- _INSTRUCTIONS FOR THE TASK_:
Only the lines from the one holding "Open the About page from navigation" through the end of the material are to be repeated, exactly and without pictures.

- _MATERIALS PROVIDED_:
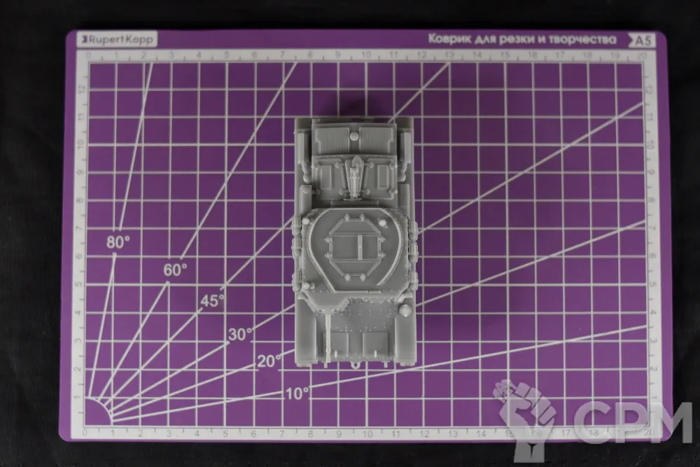Select the 60° angle label
The image size is (700, 467).
pyautogui.click(x=176, y=269)
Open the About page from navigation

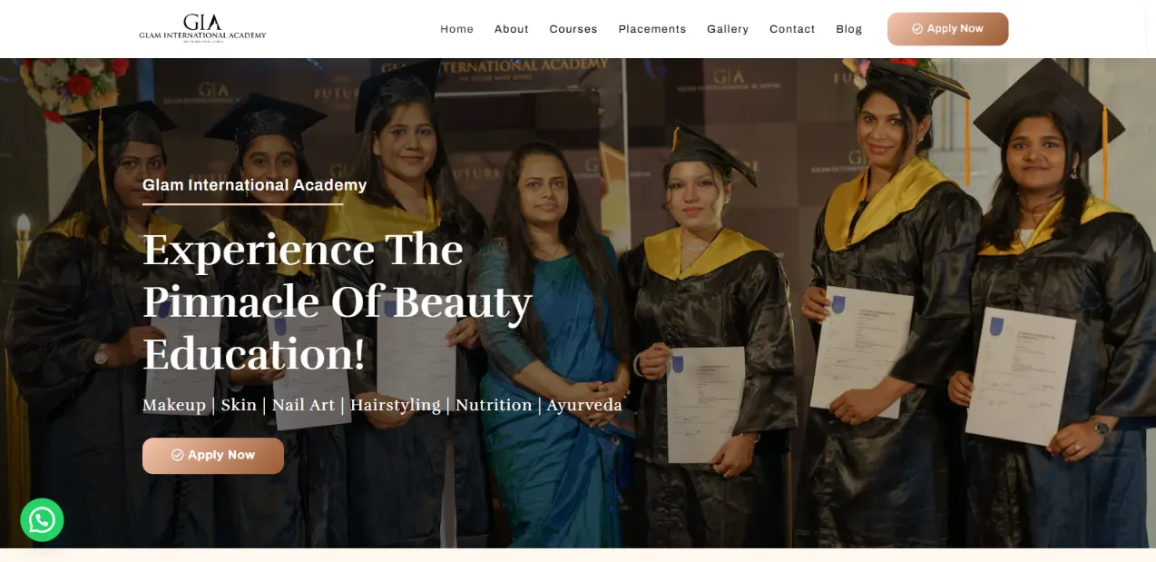click(x=512, y=29)
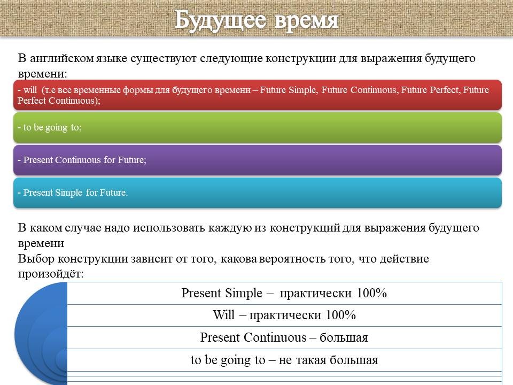The image size is (513, 385).
Task: Click the sentence starting "Выбор конструкции зависит"
Action: (223, 259)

- _TASK OUTPUT_:
Open the About page from navigation

click(x=512, y=29)
The image size is (513, 385).
Task: Click the sentence starting "Выбор конструкции зависит"
Action: (223, 259)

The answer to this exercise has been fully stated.